Невозможно любить студенчество больше, чем любил его А. И. Чупров. И студенчество чувствовало, понимало и платило страстною взаимностью. Одна из вступительных лекций Чупрова описана мною в «Восьмидесятниках». Когда профессор впервые в семестре являлся пред аудиторией или, наоборот, прощался с нею, читая в последний раз в году, университет переполнялся бурею энтузиазма. Товарищество, которое, – я говорил выше, – Чупров умел установить даже с детьми, протягивало незримые нити и трепетало теплыми флюидами между профессорскою кафедрою и студенческими скамьями. Чупров был, может быть, наиболее совершенным русским выразителем и носителем университетской корпоративной идеи.
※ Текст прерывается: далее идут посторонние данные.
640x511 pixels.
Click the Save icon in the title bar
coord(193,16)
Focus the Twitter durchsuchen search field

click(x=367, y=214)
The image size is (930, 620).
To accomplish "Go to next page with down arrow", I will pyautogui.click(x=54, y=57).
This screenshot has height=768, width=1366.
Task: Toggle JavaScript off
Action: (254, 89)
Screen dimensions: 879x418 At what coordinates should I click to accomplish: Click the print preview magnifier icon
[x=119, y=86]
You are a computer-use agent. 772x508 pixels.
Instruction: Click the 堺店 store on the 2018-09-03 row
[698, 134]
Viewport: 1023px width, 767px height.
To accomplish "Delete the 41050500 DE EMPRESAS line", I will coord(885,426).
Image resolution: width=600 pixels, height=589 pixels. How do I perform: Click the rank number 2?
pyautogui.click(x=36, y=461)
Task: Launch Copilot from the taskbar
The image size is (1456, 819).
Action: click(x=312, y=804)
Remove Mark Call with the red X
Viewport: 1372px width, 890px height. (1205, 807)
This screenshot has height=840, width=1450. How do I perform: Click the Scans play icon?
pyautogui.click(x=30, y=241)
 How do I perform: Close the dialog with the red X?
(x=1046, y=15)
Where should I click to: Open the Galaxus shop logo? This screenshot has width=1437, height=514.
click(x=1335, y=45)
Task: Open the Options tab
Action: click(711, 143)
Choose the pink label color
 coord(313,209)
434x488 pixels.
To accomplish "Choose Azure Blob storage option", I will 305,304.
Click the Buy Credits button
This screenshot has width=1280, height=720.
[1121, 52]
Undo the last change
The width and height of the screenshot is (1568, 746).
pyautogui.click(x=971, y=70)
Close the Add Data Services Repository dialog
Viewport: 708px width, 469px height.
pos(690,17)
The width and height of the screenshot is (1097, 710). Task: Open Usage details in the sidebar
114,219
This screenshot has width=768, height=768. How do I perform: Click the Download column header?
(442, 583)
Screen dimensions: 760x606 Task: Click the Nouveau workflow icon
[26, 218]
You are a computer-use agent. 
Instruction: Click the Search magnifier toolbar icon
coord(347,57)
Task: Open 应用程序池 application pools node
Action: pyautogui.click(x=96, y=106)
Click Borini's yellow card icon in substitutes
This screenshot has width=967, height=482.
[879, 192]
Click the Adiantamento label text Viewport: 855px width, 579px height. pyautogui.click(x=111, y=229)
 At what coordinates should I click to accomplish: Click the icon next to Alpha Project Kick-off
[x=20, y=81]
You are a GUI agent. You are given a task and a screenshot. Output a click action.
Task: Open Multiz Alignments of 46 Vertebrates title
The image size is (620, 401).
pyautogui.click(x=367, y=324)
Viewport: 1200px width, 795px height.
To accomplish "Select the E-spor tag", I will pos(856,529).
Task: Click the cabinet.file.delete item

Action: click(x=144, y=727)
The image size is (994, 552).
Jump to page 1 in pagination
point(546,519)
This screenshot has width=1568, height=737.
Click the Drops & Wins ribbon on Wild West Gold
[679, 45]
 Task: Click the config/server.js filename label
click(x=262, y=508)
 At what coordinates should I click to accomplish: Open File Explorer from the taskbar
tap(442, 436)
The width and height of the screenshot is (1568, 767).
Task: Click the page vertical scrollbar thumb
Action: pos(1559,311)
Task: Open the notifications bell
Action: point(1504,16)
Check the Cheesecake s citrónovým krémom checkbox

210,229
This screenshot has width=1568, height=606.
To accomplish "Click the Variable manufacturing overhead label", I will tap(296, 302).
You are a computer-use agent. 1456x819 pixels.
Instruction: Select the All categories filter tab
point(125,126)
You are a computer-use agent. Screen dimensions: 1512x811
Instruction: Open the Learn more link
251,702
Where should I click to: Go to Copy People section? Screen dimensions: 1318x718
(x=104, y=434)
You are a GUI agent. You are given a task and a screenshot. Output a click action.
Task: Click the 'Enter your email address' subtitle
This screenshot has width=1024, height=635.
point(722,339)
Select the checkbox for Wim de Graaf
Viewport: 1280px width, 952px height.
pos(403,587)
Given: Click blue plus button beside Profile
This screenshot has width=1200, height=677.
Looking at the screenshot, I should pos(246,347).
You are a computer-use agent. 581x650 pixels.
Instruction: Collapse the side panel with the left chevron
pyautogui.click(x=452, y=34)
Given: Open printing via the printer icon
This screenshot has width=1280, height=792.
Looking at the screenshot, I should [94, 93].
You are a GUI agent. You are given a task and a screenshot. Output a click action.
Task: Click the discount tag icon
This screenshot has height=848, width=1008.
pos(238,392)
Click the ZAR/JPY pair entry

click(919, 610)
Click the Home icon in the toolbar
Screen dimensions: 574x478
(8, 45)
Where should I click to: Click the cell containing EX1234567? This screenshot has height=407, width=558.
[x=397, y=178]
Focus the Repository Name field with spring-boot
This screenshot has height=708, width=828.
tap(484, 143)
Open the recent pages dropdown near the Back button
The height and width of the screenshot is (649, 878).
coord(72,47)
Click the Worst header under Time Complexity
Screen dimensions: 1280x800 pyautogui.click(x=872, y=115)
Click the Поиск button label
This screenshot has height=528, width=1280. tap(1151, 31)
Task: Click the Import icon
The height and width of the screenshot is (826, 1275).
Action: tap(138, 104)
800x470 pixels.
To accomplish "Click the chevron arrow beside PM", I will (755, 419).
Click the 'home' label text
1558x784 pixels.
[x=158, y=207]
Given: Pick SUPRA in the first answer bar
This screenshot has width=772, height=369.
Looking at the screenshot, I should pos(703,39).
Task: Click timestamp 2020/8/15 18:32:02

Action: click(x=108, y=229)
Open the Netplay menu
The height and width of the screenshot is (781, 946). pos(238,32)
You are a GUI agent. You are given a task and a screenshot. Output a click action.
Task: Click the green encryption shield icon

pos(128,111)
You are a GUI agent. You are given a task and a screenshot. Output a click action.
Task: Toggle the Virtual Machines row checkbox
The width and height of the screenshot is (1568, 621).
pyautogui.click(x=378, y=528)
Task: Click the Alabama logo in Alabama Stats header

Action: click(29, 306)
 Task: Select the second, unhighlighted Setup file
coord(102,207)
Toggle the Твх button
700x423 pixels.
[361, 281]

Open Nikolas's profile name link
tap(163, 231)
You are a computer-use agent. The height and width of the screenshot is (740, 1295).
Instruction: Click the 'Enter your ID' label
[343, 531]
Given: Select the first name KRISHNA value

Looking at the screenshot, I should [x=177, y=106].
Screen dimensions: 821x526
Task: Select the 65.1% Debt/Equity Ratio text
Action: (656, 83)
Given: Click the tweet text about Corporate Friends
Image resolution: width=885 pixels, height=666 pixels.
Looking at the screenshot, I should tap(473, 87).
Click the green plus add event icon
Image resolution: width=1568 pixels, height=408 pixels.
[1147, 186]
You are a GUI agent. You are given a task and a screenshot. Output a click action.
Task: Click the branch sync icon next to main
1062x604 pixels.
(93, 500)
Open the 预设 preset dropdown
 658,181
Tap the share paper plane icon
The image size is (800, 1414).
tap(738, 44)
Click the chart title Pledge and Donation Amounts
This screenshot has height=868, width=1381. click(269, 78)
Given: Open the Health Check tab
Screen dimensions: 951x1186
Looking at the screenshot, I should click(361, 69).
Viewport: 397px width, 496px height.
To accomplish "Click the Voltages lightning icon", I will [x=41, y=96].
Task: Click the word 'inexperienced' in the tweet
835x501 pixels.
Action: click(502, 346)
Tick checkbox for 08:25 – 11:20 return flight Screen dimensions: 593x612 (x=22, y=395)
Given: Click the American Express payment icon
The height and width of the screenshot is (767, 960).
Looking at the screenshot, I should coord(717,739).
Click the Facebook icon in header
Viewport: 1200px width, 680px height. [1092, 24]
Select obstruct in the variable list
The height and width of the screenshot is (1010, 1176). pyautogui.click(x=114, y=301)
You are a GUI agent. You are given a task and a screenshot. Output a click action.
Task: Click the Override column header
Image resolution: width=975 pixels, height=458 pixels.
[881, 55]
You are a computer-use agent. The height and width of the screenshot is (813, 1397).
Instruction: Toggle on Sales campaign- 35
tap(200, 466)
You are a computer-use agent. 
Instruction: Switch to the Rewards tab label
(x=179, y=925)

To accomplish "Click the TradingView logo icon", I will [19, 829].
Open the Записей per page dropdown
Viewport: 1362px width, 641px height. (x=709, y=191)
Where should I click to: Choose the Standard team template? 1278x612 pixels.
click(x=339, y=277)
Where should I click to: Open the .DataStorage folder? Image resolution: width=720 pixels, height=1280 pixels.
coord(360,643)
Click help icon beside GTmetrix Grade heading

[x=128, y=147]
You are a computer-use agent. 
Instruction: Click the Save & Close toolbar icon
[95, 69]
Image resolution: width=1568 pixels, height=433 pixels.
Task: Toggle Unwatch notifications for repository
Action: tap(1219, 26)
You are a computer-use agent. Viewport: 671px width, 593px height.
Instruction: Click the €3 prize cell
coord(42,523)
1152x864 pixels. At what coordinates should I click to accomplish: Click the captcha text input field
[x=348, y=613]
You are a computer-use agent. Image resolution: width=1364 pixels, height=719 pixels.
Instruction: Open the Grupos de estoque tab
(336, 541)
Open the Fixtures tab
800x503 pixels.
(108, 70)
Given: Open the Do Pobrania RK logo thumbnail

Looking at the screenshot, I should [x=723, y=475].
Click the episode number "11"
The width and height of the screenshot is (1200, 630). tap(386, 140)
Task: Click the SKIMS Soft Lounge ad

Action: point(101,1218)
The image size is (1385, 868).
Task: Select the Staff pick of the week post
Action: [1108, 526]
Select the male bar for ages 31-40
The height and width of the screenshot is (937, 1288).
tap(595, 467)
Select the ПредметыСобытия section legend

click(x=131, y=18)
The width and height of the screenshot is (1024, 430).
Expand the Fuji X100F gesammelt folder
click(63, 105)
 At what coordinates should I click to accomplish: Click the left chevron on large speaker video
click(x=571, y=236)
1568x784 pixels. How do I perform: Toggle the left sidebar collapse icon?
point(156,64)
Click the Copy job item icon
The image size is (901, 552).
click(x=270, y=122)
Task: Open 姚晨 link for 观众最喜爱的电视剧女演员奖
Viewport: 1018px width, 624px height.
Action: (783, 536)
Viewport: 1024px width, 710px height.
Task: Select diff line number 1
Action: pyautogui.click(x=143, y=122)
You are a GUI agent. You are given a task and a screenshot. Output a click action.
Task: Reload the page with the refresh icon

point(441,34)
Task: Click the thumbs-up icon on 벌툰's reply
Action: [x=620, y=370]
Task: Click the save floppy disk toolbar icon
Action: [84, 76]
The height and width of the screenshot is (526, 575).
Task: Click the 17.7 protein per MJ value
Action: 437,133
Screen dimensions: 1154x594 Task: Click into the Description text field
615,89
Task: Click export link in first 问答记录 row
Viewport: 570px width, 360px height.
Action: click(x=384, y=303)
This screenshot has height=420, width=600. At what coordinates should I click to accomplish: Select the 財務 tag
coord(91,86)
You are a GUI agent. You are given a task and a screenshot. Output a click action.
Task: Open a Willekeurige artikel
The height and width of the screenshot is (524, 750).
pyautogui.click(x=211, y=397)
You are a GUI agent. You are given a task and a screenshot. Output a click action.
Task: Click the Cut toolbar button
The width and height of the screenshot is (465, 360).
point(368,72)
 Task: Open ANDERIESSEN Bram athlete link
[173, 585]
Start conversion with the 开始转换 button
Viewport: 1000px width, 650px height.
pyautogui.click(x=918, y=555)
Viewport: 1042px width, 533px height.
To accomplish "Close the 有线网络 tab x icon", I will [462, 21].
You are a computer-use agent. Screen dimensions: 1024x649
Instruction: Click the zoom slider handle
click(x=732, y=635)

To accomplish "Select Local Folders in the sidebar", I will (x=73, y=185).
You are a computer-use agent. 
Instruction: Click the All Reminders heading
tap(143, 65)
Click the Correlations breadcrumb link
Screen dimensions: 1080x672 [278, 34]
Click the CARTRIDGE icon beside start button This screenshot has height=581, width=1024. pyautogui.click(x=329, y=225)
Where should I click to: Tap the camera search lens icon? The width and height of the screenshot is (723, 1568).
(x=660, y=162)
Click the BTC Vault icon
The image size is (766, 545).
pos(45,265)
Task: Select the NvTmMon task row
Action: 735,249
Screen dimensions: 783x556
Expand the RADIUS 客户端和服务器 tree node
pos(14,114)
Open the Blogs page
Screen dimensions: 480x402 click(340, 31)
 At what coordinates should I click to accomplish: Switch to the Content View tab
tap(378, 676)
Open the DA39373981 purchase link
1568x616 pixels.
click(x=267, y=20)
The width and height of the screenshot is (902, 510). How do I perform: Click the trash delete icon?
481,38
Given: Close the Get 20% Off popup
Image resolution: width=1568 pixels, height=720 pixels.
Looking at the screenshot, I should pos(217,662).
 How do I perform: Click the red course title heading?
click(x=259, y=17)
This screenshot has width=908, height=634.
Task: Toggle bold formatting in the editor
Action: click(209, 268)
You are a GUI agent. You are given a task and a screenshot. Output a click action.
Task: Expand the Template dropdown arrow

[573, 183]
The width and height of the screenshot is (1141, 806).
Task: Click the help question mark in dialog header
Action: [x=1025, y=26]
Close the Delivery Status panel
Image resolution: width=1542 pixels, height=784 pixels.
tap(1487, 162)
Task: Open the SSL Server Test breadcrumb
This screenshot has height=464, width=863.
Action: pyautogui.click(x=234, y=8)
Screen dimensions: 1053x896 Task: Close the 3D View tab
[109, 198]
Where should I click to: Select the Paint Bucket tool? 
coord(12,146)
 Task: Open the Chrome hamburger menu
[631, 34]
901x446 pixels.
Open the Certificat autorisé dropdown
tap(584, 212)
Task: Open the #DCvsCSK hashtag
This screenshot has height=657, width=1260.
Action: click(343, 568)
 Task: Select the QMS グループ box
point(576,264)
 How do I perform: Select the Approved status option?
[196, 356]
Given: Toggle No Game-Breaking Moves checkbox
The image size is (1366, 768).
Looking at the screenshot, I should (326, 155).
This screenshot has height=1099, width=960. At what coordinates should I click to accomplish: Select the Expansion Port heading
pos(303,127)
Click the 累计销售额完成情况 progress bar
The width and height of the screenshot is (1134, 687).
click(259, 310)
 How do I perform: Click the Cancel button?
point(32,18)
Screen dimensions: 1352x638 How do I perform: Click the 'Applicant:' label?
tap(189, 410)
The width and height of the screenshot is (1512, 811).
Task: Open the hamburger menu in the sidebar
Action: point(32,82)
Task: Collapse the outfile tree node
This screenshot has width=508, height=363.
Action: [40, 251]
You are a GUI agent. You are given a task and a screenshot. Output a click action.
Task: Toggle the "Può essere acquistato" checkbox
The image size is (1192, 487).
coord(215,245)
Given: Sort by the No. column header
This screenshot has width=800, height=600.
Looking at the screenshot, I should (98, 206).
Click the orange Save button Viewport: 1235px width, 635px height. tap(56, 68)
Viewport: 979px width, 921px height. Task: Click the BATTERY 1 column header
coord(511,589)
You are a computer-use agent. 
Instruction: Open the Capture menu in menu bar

Университет для него был живым и бессмертным организмом, историческою корпорацией, с началом, но без конца. Чупров искренно веровал в свое товарищество и единство цивилизующей работы и назад – с Грановским, Рулье, Бабстом или Никитою Крыловым, похороненными Бог знает сколько лет назад, и вперед – с семнадцатилетним первокурсником, впервые пришедшим в университет, вооружась карандашиком и тетрадкою для записи лекций. С увлаженными глазами встречал Александр Иванович каждый новый курс своих слушателей, а на последнем – никогда не мог удержаться от пылкого идеалистического напутствия молодежи, уходящей из университетских стен в гражданскую деятельность. И не раз эти обмены напутствия с ответными приветами кончались тем, что у профессора – лицо мокрое и борода высеребрена слезами, а студенты рыдают, как малые дети.
* * *
Глядя на Александра Ивановича, я неоднократно думал: какое гениальное проникновение явил Тургенев, когда сделал своего Потугина – западника из западников, фанатика цивилизации, европейской науки и демократического строя, в котором она возникла и развилась, – человеком духовного происхождения, интеллигентом из семинаристов! Дети мосальского протопопа Ивана Филипповича Чупрова не уступали Потугину ни в энергии западничества, ни в фанатической вере в цивилизацию, ни в энтузиазме к поступательному прогрессу человечества, ни в надежде на эволюцию совершенства идей и явлений. Литтре называли святым без религии. Прозвище это вполне приложимо и к А. И. Чупрову – одному из самых последовательных, убежденных и бесстрастных, в мягкосердечии своем, позитивистов, каких только имела европейская наука. Единственною религиею созревшего и маститого профессора Чупрова (смолоду он был пантеистом) была вера в человечество и любовь к человеку. Зато как же могуче и ярко светила и грела в нем эта земнорожденная религия, зажженная солнцем, над нами ходящим! Оптимист до мозга костей, Чупров не был, однако, ни Панглоссом, ни Кандидом. Его возвышенный оптимизм был чужд вульгарной проповеди – «все к лучшему в этом лучшем из миров». Толстовское непротивление злу Чупров принял с негодованием, а в опрощении видел регрессивное юродство. Оппортунизма этического в нем не было ни на кончик иглы, этической снисходительности, всепрощения, понимания и искания человека в человеке – широкое бездонное море. Бели бы Лука Максима Горького, верующий, что «люди живут для лучшего», получил кафедру политической экономии, с нее зазвучали бы ноты А. И. Чупрова. Но еще звонче пели в душе его лирические мелодии тех русских оптимистов, во что бы то ни стало и до последнего конца, которые – даже идя долиною скорби и тени смертной – непоколебимо знают, что они увидят небо в алмазах, и жизнь будет тихая, кроткая, сладкая, хотя бы – через двести лет!